Ten laypeople then carried the casket, which holds a life-size wax replica of the saint’s body, into the church, passing through flower baskets sent from Taiwan president Ma Ying-jeou and other senior government officials.

“Don’t need to be afraid of what you see. It is a replica, not the corpse of the saint and the casket is also not a coffin,” Father Simon Lam, the provincial of the Don Bosco Society’s China province, assured the waiting faithful. The China province comprises mainland China, Hong Kong, Macau and Taiwan.

The right palm of the saint is placed inside the chest of the replica, covered by the vestment, he added to ease their minds.

Father Lam observed that some Catholics in Hong Kong and Macau feel uncomfortable to see the relic, because a coffin is regarded as unlucky for some Chinese. “But it is easier for the faithful to associate what the saint has preached on the meaning of death when they see a statue lying there,” he explained.

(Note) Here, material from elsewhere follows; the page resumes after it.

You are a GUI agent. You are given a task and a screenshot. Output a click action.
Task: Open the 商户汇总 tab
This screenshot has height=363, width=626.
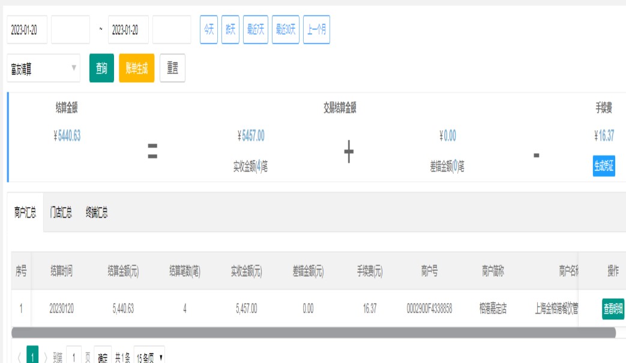click(x=25, y=212)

The saint liked to preach this topic in his lifetime and thus the society decided to use a reclining replica in the world tour to celebrate their founder’s 200th birth anniversary, he said, adding that a standing statue is too common.

“Our veneration of the saint’s relics is no different from Buddhists’ veneration of the Buddha’s tooth relics and so there is no need to fear,” agreed Yao Ling-shen, a knight of the Equestrian Order of the Holy Sepulchre of Jerusalem.
In the solemn welcome Mass, Archbishop John Hung Shan-chuan of Taipei asked Catholics, especially educators, to model themselves on the “Teacher of the Young” as the “education system in Taiwan is unfriendly” to students.

Nine veneration sessions and 10 Masses are scheduled in the Taipei church today and tomorrow on April 8-9. The SDB will then conclude the 17-day relic tour on Chinese soil, including Hong Kong, Macau and Taiwan.